Our ITP journey began 2 months ago. About 4 weeks after the first Covid vaccination (Moderna) my husband developed ITP symptoms. It started with petechiae on the legs, which a few days later spread over his whole body. As he got blood blisters in his mouth, we rushed to a hematologist. The result of the blood analysis was quite shocking: his patelet count was 0.
He received platelet transfusion immediately, but the next day his patelet count was only at 6. Then the doctor refered him to the hospital. He stayed there for almost 2 weeks and received 2 dexamethasone pulses (1 in 1 week) and high-dose intravenous immunoglobulin, but his counts never rose above 39. They did a bone marrow biopsy but found nothing. They also noticed that his spleen was enlarged (15cm).
A few days after he was discharged from the hospital, his patelet count crashed again to 10. The hematologist gave him immunoglobulin plus my husband startet using eltrombopag (revolade/promacta) 50mg and his count increased a bit. The following week his patelet count crashed again to 7, so he received another dose of immunglobulin, which rose his patelet count to 54. But his spleen has grown larger (16,5cm) and the doctor already talked about removing it.
One week after his patelet count was at 54 it crashed to 5. The hematologist send him to the hospital again, where they gave him immunoglobulin and took a bigger piece of bone marrow. But they did not find anything in the second bone marrow biopsy either. In that days eltrombopag was increased to 75mg.
After that his counts were pretty good for four weeks (around 69 – 105), but now he is at 10 again. He is already receiving immunoglobulin for 2 days, but this time his counts aren’t responding. The doctor is about to send him to hospital a third time because his count is so low, but he hasn't developed any symptoms yet. So we don't think that's necessary. Did you stay at home with counts that low?

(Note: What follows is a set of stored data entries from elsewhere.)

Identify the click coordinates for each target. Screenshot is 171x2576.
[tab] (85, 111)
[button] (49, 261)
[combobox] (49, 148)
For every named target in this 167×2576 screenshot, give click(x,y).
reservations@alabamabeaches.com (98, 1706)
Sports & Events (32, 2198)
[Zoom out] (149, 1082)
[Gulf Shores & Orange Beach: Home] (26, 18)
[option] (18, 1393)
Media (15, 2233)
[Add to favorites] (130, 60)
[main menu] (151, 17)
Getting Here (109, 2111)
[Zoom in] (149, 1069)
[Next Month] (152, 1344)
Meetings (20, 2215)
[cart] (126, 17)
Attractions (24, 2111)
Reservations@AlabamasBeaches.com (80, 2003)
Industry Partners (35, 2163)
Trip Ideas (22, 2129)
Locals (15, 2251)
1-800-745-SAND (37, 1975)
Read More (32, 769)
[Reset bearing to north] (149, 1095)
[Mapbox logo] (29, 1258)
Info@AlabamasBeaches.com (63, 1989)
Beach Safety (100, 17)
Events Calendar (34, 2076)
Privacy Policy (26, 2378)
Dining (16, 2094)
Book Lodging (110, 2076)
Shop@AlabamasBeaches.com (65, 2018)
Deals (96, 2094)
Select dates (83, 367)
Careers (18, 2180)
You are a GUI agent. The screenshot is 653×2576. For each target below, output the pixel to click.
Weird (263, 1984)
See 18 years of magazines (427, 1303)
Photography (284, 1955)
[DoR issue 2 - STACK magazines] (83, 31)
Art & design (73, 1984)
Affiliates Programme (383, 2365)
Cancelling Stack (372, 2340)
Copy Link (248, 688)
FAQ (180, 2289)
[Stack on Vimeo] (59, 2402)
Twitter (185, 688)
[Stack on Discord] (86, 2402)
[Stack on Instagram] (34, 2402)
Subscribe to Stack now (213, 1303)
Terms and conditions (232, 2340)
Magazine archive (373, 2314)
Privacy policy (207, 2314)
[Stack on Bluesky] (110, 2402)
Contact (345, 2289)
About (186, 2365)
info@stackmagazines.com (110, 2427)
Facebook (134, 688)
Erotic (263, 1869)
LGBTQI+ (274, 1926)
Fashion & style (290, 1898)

Has anyone ever experienced that Ivig suddenly aren’t working anymore?And can anybody tell if a enlarged spleen can shrink again? We don’t think that one should remove the spleen 2 months after the ITP diagnosis, like the doctor said.I have read that people experienced similar patelet count drops after the first Covid vaccination, but was the effect only temporary? If so, how long did it take?Is it okay for the platelet count to drop back to 10 even though 75mg eltrombopag has been taken for several weeks or is it just not working? Has anyone of you switched from eltrombopag to Nplate and it got better?
As you can see we have many questions and hope for your answers and your experiences.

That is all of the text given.